** Opening Dataset records block **

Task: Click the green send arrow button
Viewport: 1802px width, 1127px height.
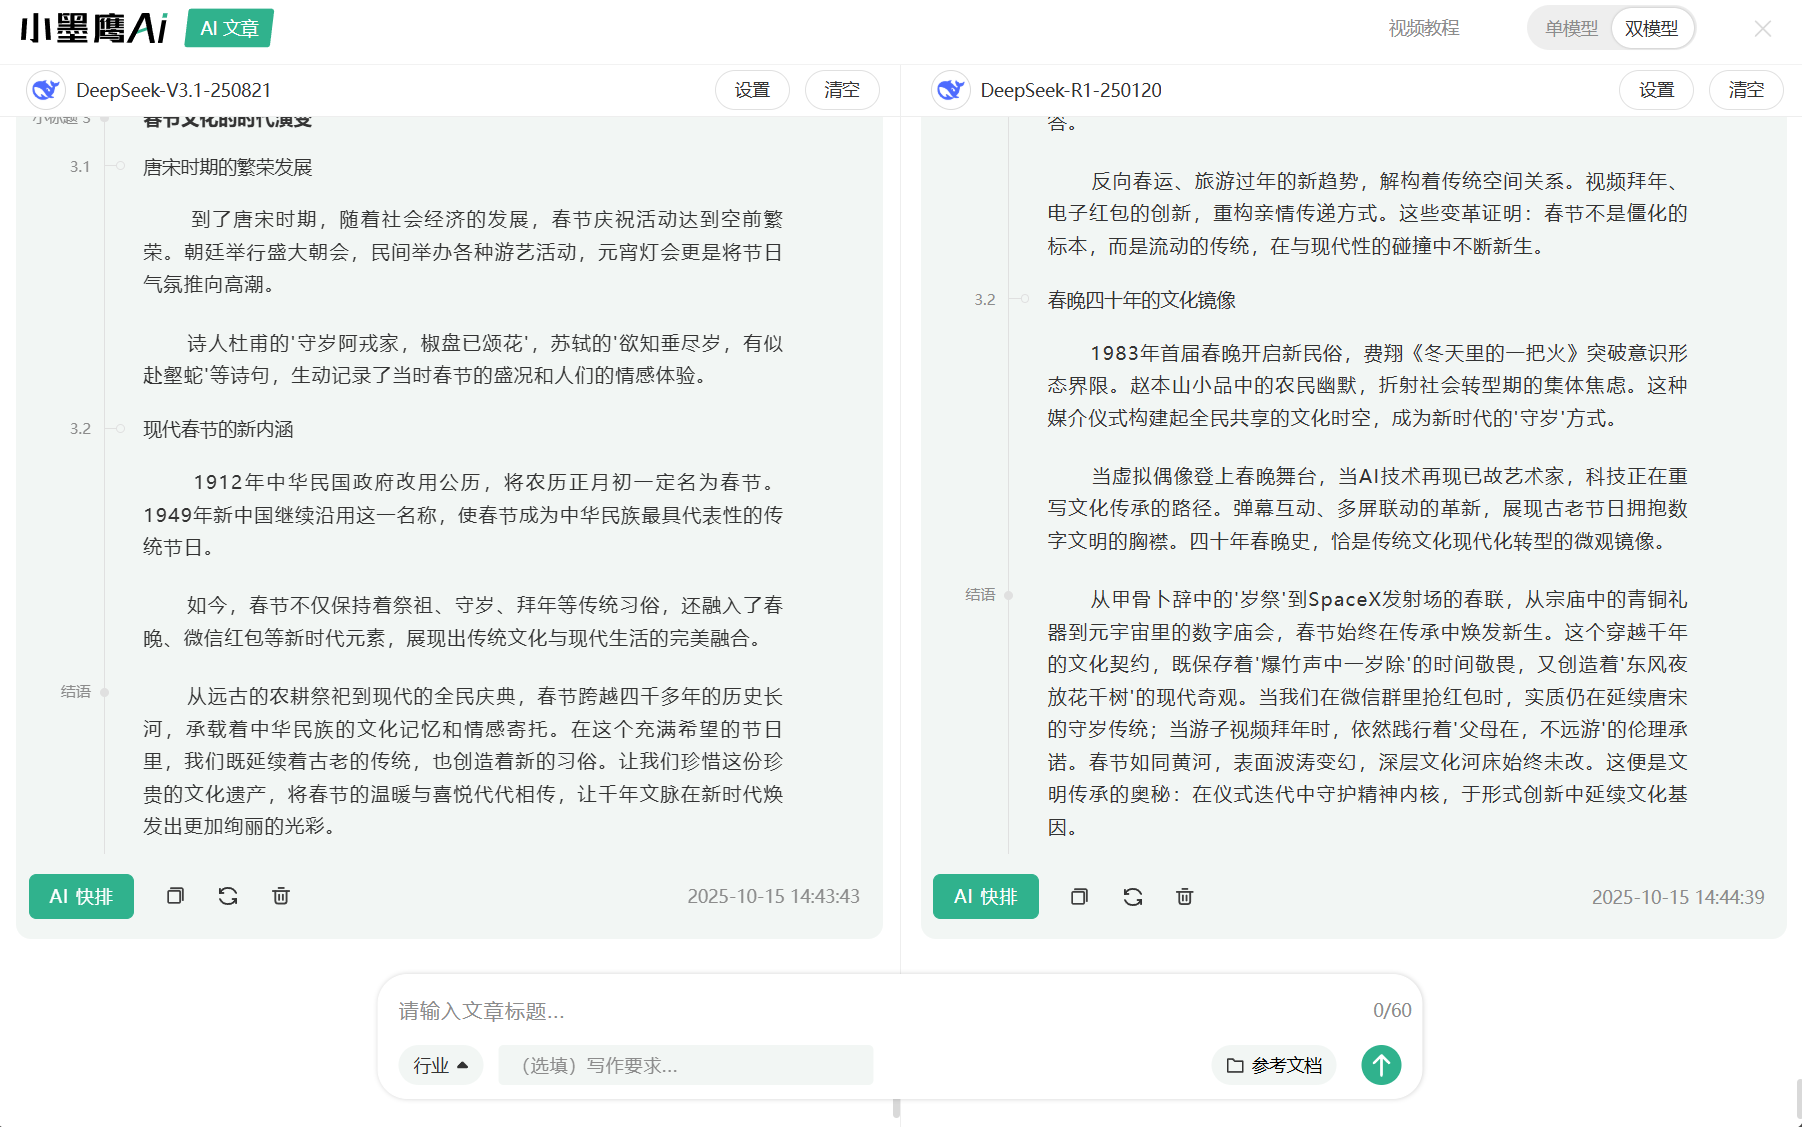Action: click(x=1381, y=1065)
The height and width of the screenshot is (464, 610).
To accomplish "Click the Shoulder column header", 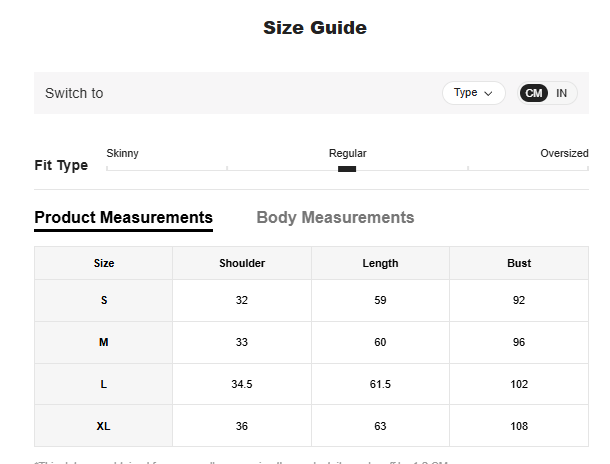I will 242,263.
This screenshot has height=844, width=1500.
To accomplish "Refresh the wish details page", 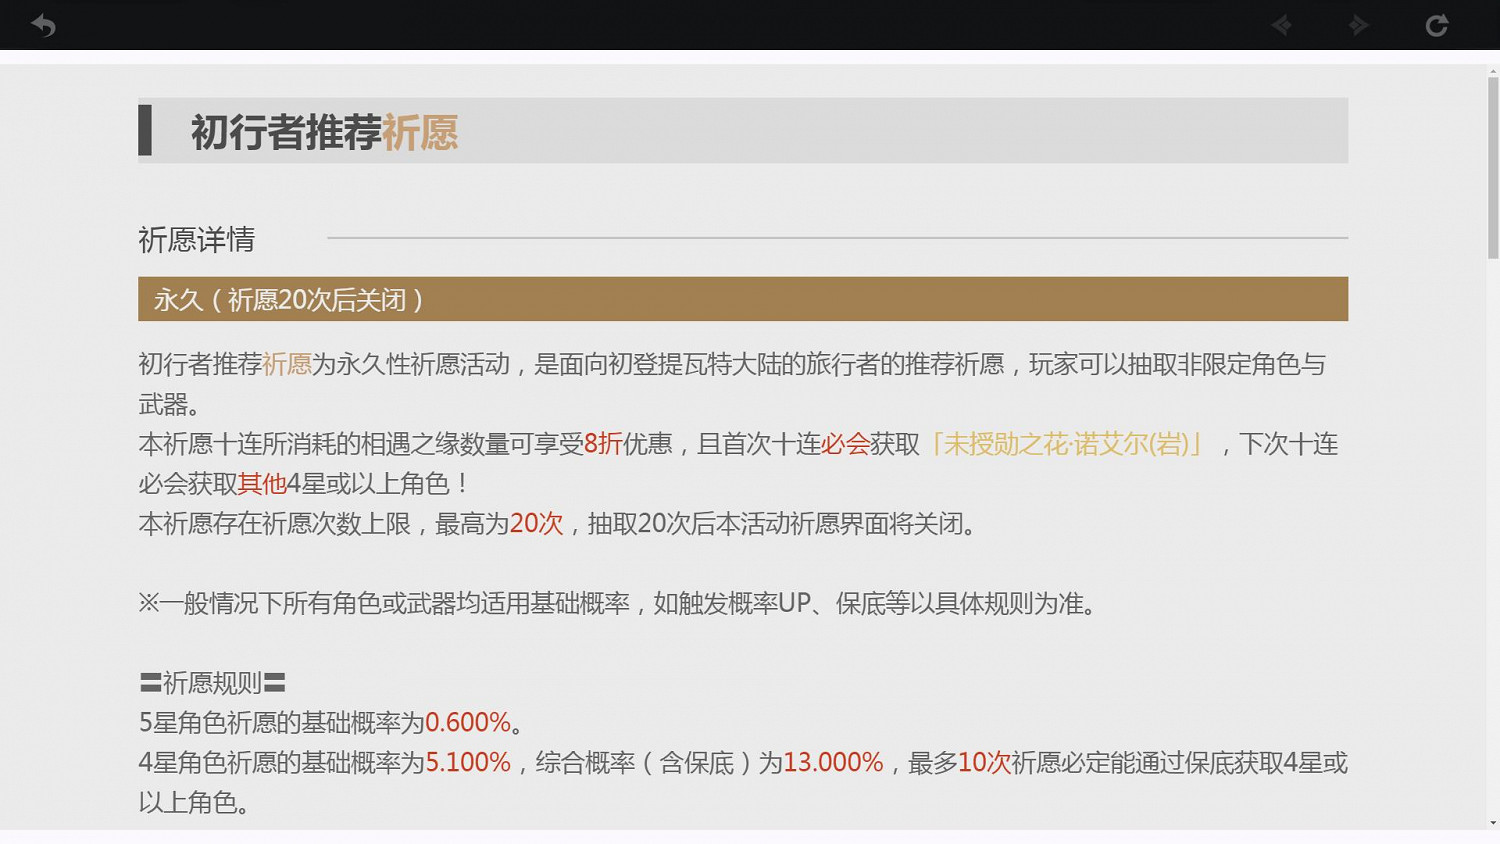I will (x=1436, y=24).
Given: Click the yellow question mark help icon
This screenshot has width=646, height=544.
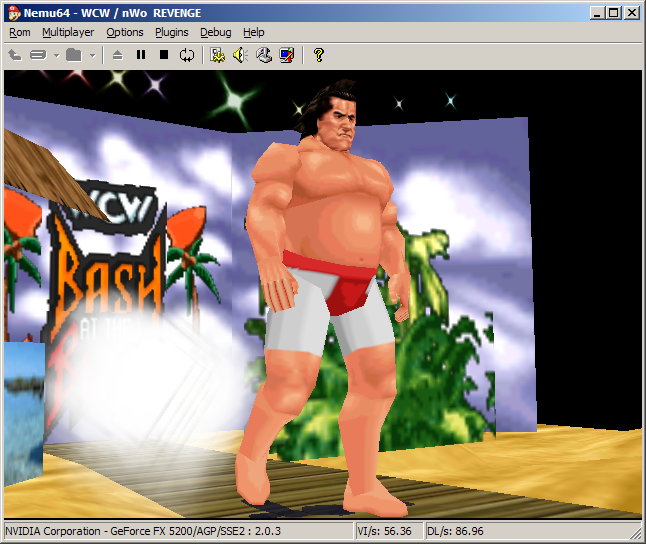Looking at the screenshot, I should (x=318, y=55).
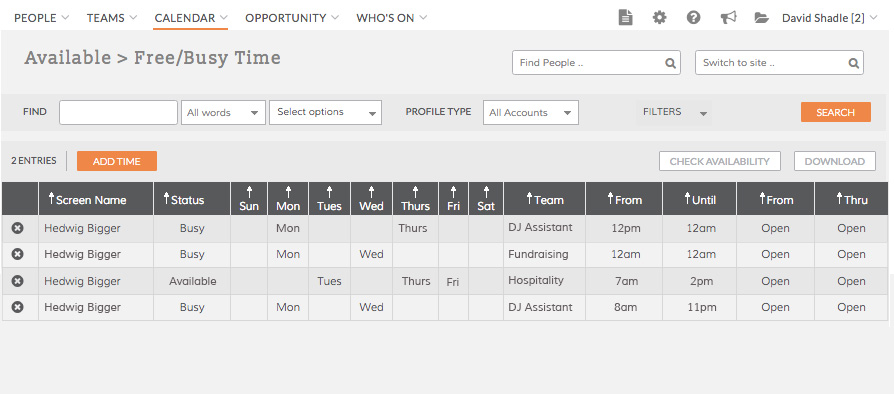Click the Switch to site magnifier icon
This screenshot has width=894, height=394.
coord(853,63)
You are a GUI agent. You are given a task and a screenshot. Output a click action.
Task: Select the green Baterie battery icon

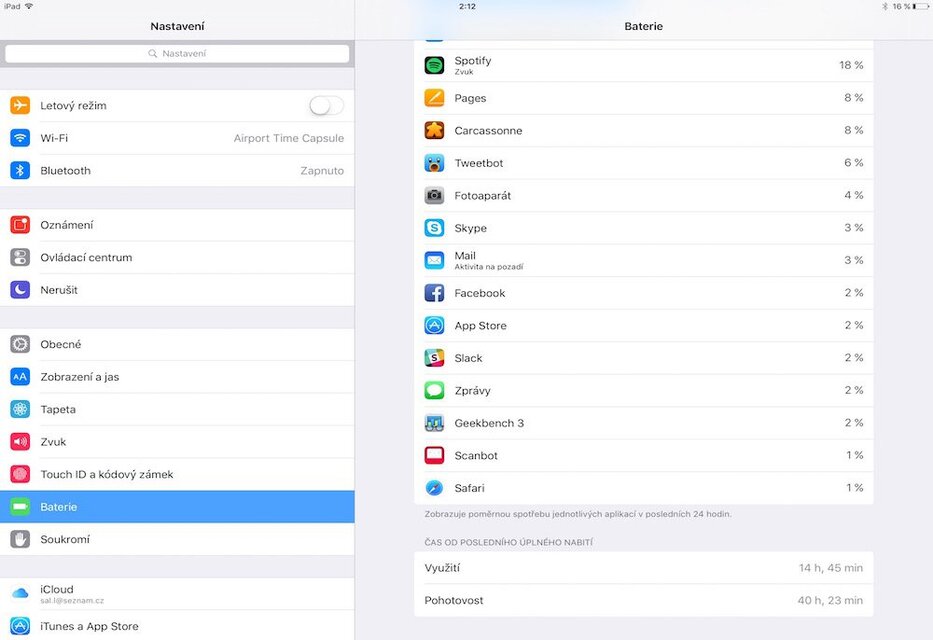[x=21, y=506]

** Closing Dataset records block **

Where the line with "This screenshot has width=646, height=544." appears in the entries above, begin there and restate every line to the end word for word, minus the pictures.

** Output of the task **
This screenshot has width=646, height=544.
Looking at the screenshot, I should (x=318, y=55).
Click the Switch to site magnifier icon
This screenshot has width=894, height=394.
coord(853,63)
You are a GUI agent. You are given a task and a screenshot. Output a click action.
Task: Select the green Baterie battery icon

[x=21, y=506]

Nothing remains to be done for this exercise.